Paul McCartney und Carl Davis im Sonderkonzert.

Wie klingt es, wenn eine Legende der Popmusik klassische Musik schreibt, und noch dazu ein Oratorium, also ein ernstes Werk? Wenn der Komponist Paul McCartney heißt, erwartet man vielleicht eine Art Reihung von getragenen, für Orchester arrangierten Balladen im McCartney-Stil. Hier und da vermehrt um ein “Beatles”- oder “Wings”-Zitat.
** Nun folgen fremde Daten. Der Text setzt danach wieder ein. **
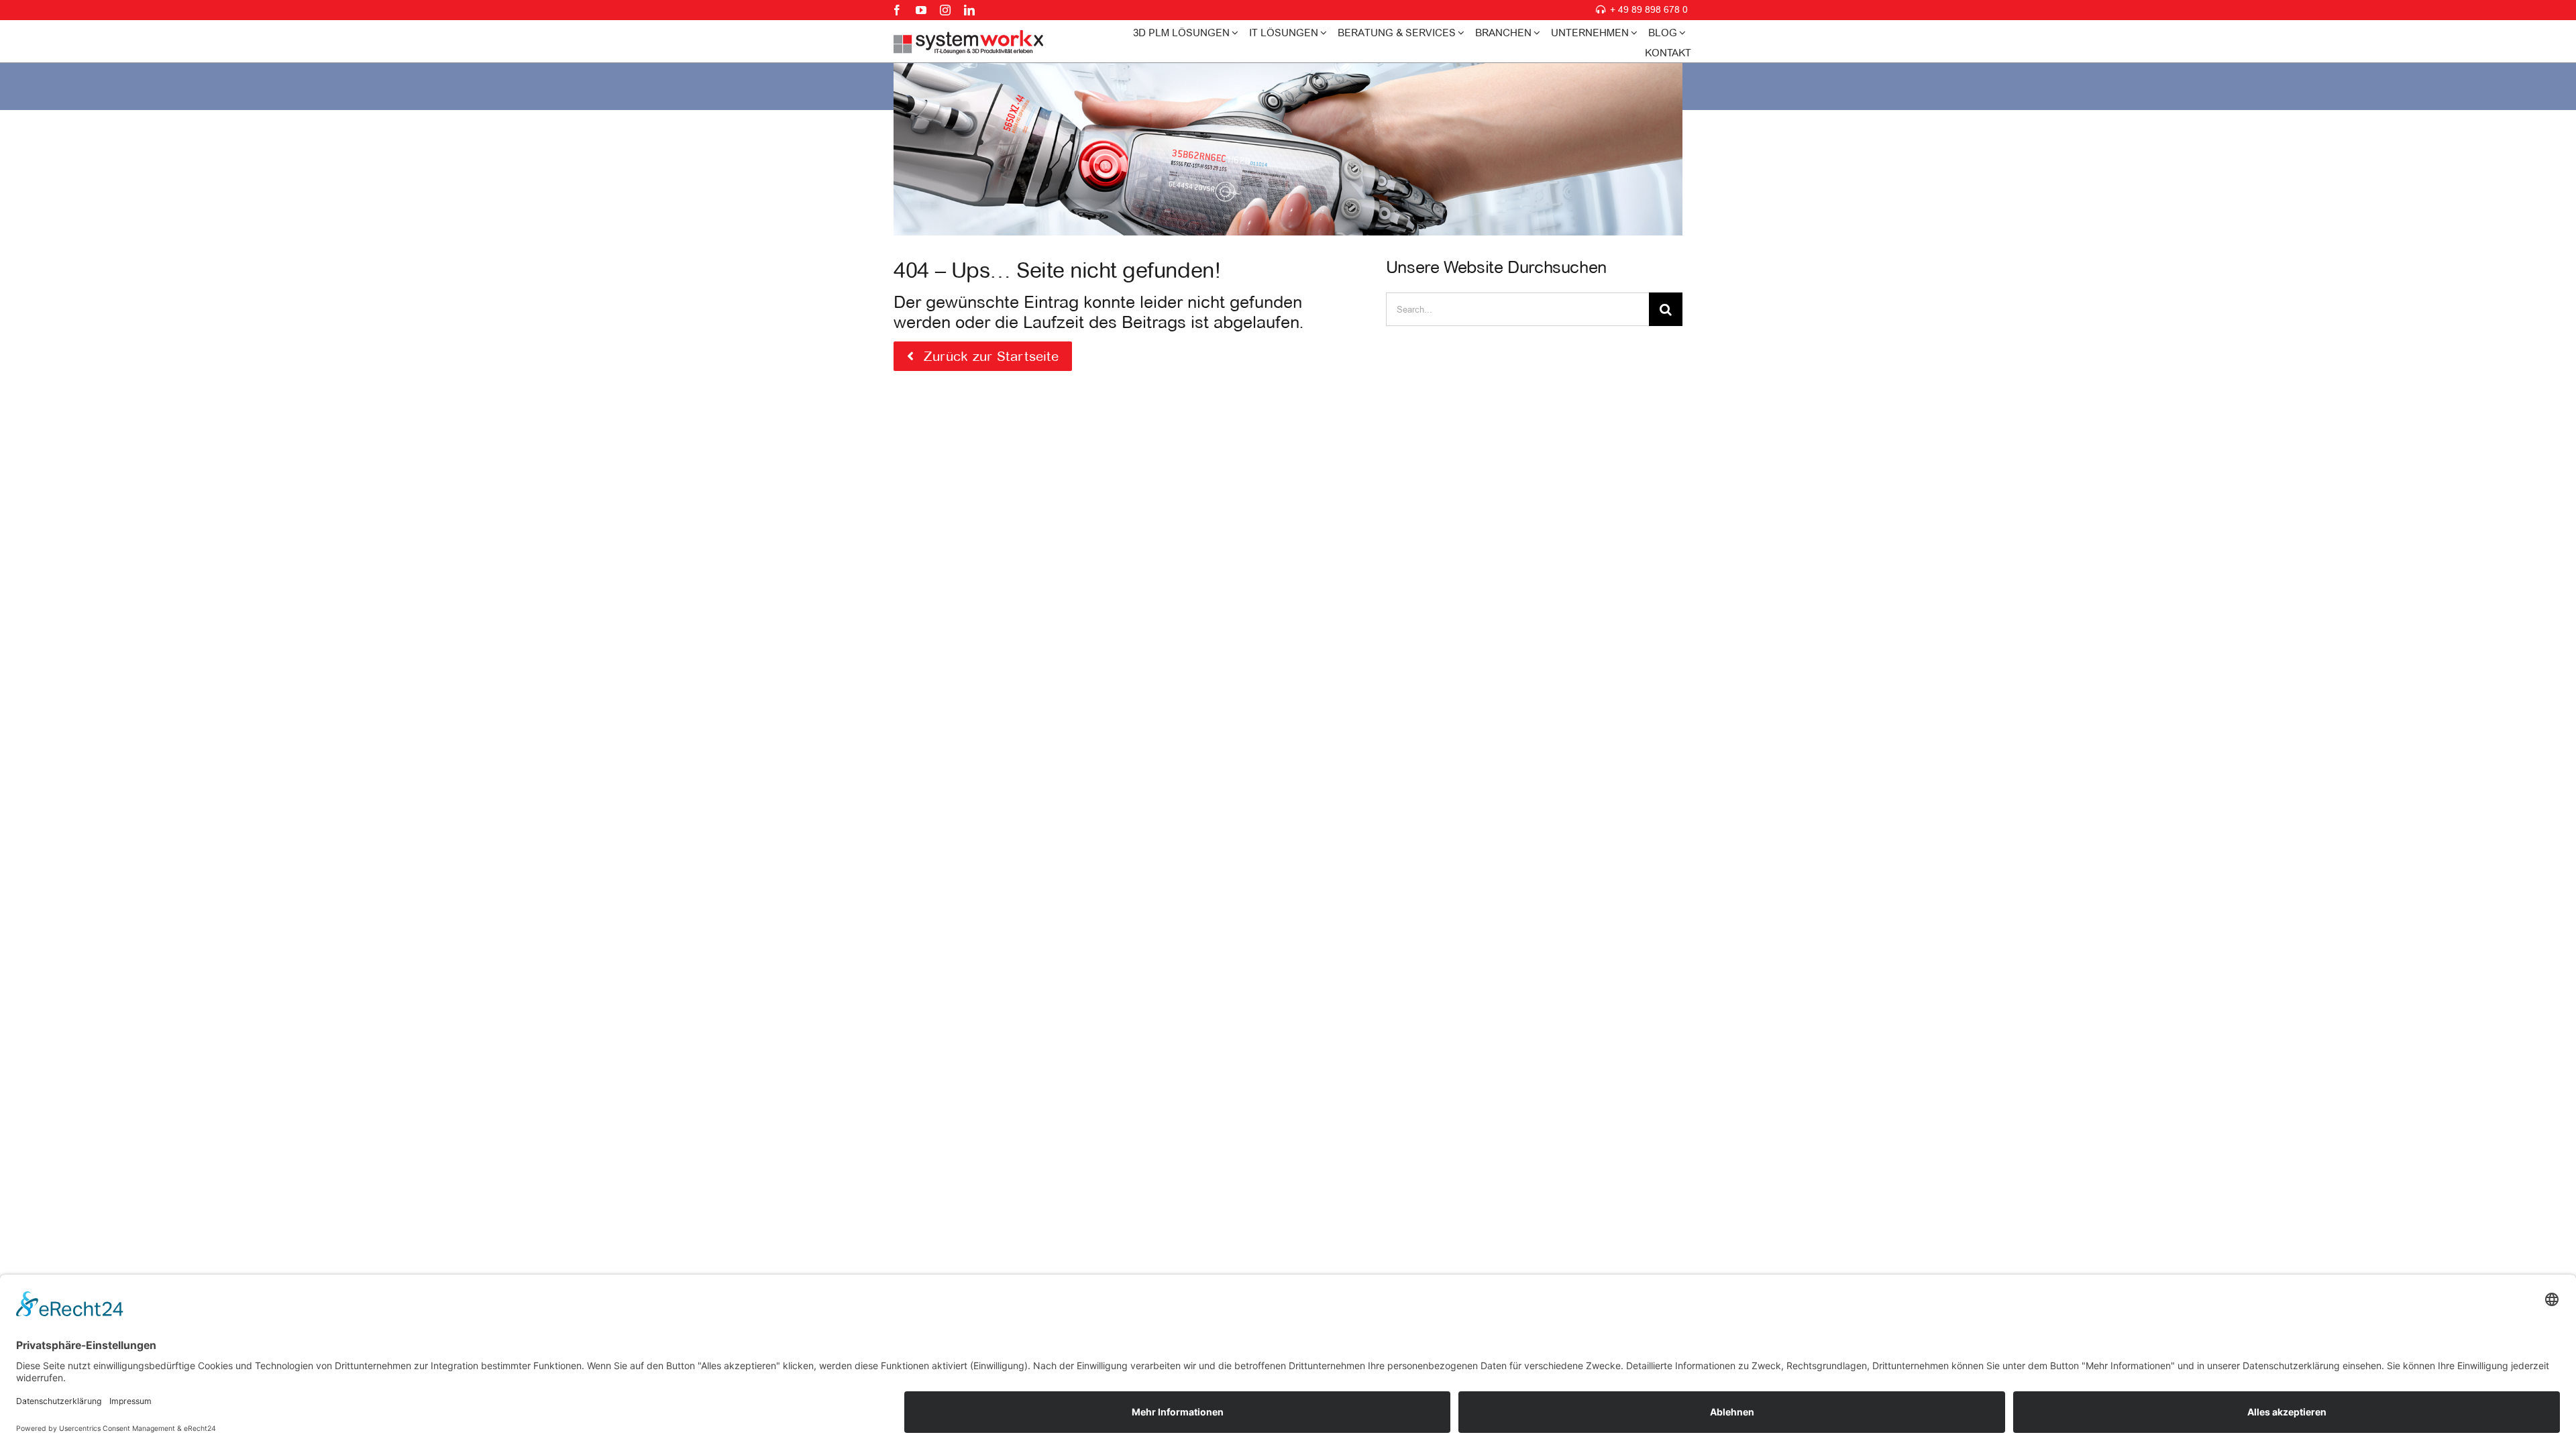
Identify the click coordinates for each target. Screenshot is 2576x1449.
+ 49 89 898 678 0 (1649, 9)
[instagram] (945, 10)
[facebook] (897, 10)
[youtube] (921, 10)
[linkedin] (969, 10)
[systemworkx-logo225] (969, 36)
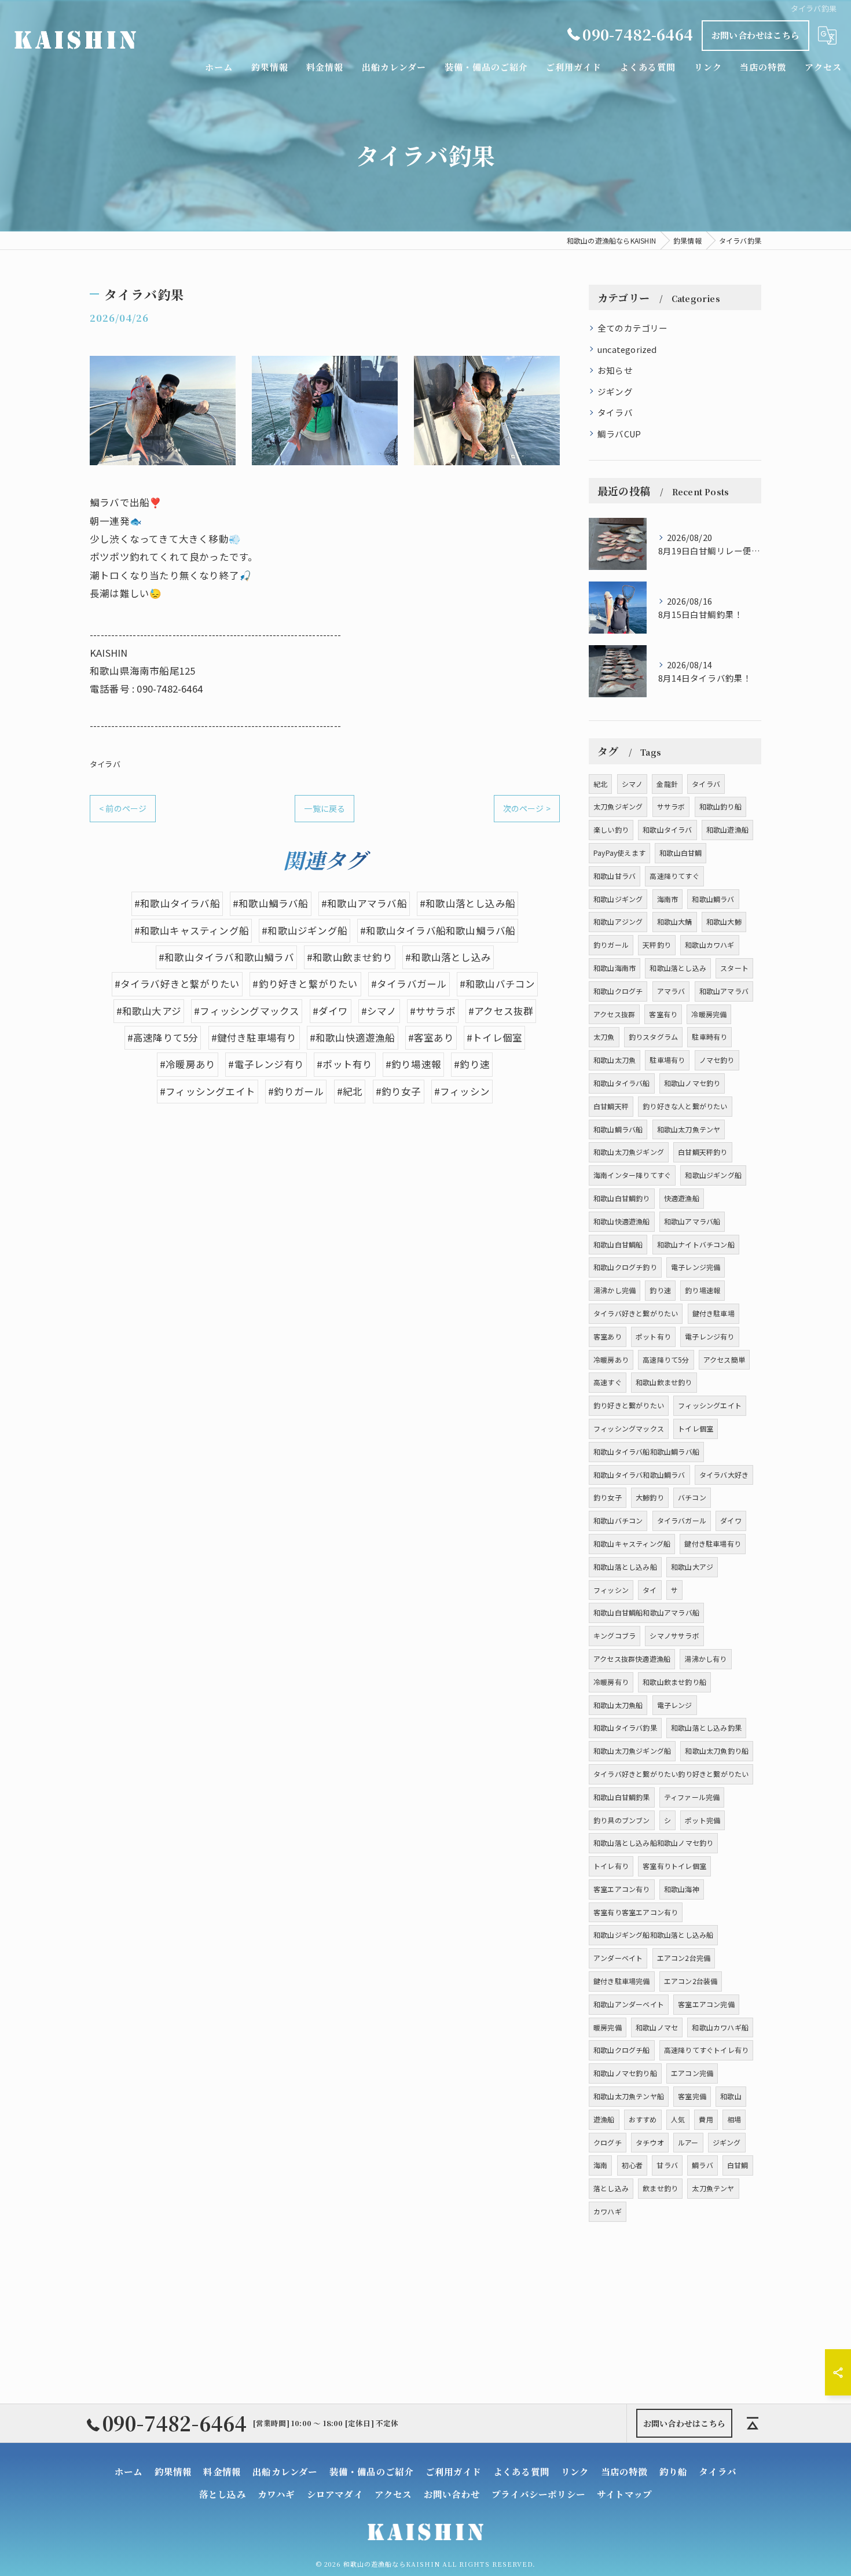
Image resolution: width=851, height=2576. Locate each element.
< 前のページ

Doch weit gefehlt! McCartneys “Liverpool Oratorio” ist ein Experiment, in dem dieser begnadete Popkomponist sich weit hineinwagte in den Bereich der klassischen Musik. Der Text, den er schrieb, basiert auf eigenen Kindheitserlebnissen. Seine Melodien arrangierte er gemeinsam mit dem Dirigenten Carl Davis.
Am Pfingstmontag, dem 20. Mai, um 19 Uhr ist das Ergebnis erstmals in Cottbus zu erleben: im Großen Haus des Staatstheaters. Unter Leitung von Christian Möbius singen Alice Pierce, Waltraud Hoffmann-Mucher, Jens Klaus Wilde, Andreas Jäpel, der Opernchor und der Kinderchor des Staatstheaters sowie die Singakademie. Es spielt das Philharmonische Orchester.